# Records from a collection:
● ● ● ●

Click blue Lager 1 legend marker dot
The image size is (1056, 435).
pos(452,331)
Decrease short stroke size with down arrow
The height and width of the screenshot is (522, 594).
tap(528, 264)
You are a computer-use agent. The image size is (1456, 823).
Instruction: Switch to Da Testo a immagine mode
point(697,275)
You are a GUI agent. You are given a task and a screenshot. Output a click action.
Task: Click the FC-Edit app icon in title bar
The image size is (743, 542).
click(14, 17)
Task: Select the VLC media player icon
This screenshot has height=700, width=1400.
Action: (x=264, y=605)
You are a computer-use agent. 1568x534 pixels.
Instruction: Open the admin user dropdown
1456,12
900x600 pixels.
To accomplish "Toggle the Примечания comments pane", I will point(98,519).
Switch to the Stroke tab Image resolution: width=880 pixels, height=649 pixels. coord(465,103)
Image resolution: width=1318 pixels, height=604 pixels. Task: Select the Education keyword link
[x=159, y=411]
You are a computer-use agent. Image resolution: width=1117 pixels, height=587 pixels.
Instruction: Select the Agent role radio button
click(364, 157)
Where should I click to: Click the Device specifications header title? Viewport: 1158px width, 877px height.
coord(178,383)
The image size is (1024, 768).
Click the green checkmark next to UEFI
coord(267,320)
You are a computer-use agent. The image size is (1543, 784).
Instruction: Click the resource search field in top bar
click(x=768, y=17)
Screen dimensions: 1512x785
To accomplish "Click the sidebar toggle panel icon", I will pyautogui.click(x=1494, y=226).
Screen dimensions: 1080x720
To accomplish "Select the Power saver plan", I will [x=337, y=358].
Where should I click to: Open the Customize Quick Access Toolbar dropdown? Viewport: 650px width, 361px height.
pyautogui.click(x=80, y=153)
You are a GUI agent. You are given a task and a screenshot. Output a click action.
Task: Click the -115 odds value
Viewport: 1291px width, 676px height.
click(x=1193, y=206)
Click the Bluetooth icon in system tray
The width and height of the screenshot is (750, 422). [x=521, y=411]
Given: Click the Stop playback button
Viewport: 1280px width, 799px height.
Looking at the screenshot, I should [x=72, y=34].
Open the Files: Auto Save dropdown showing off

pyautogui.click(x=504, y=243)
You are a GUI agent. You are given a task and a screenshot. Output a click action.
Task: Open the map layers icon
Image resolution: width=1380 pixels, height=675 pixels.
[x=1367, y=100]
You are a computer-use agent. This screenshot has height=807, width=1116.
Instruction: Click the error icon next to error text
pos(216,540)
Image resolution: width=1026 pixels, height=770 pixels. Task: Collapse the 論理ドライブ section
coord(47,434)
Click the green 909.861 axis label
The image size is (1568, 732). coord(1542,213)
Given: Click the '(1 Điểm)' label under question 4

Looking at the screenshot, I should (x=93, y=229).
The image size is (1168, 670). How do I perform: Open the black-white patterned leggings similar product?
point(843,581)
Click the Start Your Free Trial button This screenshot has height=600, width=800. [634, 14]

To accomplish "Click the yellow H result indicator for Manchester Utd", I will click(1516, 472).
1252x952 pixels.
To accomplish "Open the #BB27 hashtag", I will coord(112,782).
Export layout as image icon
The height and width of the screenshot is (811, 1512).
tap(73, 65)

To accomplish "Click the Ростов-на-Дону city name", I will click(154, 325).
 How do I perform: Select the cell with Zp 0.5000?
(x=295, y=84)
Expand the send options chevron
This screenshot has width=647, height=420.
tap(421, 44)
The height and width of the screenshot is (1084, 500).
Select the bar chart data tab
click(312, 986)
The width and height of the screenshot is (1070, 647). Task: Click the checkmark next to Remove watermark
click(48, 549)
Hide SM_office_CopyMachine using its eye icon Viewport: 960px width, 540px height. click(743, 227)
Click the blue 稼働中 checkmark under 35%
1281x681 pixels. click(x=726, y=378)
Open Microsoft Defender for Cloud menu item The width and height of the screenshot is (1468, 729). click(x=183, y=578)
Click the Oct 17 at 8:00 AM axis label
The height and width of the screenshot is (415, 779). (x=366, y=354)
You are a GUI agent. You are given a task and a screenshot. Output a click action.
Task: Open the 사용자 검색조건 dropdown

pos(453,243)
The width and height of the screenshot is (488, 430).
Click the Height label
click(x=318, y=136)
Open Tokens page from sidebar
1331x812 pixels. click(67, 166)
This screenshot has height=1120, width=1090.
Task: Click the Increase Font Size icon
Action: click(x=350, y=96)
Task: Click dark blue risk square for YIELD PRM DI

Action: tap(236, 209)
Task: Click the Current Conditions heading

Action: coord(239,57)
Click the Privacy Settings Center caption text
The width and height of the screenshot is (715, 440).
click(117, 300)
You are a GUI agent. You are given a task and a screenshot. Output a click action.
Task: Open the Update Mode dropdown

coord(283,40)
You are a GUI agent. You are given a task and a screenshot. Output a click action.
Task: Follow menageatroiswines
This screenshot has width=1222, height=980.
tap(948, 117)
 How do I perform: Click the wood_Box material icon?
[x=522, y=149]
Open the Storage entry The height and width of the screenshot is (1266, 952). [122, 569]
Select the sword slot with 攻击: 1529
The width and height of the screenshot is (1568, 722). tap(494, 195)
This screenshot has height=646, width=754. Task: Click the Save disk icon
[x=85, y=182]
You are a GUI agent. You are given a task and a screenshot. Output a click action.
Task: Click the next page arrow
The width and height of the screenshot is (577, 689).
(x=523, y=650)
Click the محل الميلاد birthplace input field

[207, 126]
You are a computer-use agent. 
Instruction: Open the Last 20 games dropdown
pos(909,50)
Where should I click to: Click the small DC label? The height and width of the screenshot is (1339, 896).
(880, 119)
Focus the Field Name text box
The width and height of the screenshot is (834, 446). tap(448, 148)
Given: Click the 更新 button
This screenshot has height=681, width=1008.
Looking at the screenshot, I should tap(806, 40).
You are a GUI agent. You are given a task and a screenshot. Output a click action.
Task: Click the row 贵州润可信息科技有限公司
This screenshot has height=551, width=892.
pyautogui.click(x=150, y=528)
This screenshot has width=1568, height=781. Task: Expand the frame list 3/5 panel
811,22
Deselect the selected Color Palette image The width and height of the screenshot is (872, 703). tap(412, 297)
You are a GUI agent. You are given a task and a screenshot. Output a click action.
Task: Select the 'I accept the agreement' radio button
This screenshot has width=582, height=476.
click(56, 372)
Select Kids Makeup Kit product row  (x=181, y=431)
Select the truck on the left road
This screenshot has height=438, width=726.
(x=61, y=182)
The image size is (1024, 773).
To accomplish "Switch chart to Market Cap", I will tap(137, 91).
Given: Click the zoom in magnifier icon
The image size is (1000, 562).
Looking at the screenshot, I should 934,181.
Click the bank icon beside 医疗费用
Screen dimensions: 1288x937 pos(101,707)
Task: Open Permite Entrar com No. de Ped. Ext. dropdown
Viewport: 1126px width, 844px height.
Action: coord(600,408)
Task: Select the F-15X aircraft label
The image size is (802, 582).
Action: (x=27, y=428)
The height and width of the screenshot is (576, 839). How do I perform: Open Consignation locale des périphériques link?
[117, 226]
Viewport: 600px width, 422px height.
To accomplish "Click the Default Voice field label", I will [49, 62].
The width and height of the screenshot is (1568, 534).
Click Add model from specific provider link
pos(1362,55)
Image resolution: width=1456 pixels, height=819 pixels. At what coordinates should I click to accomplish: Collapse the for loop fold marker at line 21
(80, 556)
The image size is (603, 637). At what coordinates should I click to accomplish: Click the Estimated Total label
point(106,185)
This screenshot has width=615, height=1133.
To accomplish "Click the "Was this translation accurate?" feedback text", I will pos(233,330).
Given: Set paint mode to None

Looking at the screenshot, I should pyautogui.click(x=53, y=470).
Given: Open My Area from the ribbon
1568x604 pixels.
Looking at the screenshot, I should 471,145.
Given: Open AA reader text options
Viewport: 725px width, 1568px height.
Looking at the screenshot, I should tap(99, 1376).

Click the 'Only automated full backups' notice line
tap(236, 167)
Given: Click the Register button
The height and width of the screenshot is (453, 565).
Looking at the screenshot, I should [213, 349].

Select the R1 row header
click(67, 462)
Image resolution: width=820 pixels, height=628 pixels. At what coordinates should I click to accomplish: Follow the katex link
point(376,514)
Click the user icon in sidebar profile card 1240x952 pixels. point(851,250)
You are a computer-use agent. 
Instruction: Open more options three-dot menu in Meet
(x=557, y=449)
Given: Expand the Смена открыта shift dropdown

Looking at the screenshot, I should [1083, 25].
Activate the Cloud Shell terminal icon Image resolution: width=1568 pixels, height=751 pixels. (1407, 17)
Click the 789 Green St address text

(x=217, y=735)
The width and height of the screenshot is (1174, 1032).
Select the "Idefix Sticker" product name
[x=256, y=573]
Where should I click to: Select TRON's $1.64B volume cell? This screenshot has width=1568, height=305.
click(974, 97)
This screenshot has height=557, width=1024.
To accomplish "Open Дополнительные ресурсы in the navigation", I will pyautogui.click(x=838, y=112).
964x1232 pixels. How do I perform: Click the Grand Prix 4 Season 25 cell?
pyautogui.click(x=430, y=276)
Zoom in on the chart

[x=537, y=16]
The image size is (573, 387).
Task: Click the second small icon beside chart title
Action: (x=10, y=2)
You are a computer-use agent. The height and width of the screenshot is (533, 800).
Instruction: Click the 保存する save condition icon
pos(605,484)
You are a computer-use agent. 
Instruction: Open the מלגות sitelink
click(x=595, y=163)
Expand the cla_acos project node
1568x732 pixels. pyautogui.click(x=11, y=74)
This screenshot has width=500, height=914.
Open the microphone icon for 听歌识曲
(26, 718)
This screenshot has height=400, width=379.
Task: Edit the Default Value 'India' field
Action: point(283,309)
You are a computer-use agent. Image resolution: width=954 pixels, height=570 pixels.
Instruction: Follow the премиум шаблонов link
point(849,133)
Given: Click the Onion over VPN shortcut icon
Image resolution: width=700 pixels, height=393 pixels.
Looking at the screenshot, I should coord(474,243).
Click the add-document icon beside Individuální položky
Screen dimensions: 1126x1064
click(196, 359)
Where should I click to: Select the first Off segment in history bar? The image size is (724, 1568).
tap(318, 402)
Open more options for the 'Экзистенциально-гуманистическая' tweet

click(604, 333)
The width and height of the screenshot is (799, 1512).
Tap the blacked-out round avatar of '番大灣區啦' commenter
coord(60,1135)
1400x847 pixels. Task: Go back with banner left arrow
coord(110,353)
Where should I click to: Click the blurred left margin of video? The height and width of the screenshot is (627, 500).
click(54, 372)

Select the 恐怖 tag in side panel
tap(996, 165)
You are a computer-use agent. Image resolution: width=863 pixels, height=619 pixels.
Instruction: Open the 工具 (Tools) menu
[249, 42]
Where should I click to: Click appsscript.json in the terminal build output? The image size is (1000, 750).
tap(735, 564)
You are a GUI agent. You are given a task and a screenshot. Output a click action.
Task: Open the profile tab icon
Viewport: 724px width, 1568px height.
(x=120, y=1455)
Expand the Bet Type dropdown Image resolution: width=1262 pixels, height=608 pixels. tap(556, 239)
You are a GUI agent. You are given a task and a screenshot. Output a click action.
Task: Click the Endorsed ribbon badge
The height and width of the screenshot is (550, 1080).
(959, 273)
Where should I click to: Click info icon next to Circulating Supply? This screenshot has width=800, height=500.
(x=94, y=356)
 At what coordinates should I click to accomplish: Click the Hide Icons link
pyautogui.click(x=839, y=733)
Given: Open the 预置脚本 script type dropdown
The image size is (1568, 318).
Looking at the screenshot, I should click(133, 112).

● ● ● ●

# YOUR GOAL:
Reply with nothing but the number of lines in the entries that include "Cloud".

# COMPLETED EXERCISE:
2